(THE PROBLEM) Pick out and copy each line in the items below that contains the word "left".

[BEGIN MATERIAL PROVIDED]

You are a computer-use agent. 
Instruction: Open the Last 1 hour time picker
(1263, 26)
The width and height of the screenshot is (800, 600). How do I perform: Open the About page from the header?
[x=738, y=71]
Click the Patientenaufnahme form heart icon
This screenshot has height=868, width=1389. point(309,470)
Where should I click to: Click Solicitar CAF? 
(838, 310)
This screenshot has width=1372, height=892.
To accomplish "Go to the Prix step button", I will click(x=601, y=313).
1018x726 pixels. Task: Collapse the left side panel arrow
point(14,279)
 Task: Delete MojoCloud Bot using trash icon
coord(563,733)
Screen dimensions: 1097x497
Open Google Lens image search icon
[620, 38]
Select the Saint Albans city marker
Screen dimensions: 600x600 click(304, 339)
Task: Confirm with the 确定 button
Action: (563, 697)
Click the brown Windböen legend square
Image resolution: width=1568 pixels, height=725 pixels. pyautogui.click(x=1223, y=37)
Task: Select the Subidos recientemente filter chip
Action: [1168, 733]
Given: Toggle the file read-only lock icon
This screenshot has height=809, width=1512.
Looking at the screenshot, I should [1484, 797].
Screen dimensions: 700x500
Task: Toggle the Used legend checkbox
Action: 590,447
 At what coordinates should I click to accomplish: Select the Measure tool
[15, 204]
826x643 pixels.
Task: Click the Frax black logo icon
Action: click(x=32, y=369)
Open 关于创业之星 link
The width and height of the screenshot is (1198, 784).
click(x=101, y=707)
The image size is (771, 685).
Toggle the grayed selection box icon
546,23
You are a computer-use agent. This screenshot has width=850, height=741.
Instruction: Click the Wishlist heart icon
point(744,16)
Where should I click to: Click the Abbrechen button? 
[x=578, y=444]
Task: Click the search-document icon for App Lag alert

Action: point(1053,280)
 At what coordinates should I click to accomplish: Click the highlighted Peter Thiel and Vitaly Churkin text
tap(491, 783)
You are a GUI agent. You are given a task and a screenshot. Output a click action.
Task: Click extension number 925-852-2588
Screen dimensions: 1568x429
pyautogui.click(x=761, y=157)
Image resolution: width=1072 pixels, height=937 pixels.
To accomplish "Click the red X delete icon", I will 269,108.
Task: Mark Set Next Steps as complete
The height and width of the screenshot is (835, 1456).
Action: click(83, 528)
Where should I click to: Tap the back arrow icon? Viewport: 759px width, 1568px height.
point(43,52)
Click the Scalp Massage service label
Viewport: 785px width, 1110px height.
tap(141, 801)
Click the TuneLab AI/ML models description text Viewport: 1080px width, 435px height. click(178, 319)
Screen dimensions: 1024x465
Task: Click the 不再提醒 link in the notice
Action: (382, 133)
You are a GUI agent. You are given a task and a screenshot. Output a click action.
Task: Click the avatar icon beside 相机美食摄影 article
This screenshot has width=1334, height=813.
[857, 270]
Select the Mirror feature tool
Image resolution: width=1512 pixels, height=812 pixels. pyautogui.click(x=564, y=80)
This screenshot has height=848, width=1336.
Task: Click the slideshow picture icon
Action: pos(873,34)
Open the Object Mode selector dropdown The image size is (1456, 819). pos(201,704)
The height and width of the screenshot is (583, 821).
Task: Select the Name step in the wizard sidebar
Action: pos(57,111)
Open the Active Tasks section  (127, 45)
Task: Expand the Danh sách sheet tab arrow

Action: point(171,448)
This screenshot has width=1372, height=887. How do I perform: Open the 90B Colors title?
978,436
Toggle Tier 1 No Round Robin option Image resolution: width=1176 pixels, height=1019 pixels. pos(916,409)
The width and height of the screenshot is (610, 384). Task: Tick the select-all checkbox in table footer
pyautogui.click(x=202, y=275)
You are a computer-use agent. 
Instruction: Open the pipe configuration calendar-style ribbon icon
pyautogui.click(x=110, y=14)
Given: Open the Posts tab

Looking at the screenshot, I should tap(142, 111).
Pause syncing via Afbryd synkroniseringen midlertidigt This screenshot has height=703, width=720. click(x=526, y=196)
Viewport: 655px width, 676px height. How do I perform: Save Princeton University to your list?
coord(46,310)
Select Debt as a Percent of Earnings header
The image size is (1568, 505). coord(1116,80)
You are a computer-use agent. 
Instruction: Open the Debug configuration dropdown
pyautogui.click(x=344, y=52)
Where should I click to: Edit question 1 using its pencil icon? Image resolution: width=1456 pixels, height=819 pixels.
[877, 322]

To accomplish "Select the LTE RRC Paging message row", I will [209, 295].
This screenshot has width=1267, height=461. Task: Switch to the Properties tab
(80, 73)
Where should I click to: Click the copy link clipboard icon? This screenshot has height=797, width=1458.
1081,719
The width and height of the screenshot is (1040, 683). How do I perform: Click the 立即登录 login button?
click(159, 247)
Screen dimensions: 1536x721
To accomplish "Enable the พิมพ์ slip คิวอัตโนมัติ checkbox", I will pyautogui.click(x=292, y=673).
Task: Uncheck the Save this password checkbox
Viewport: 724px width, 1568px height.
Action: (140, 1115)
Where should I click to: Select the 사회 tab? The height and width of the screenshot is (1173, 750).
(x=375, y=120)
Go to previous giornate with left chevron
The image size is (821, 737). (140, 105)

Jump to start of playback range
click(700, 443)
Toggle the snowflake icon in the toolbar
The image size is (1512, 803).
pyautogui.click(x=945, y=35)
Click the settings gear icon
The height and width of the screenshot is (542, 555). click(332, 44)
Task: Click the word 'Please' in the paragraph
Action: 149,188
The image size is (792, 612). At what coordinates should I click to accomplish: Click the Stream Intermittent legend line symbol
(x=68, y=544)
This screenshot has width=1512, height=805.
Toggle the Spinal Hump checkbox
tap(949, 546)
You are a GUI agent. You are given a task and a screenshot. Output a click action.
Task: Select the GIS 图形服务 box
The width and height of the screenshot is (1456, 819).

[END MATERIAL PROVIDED]

(WRITTEN ANSWER)
1018x726 pixels. Task: Collapse the left side panel arrow
Go to previous giornate with left chevron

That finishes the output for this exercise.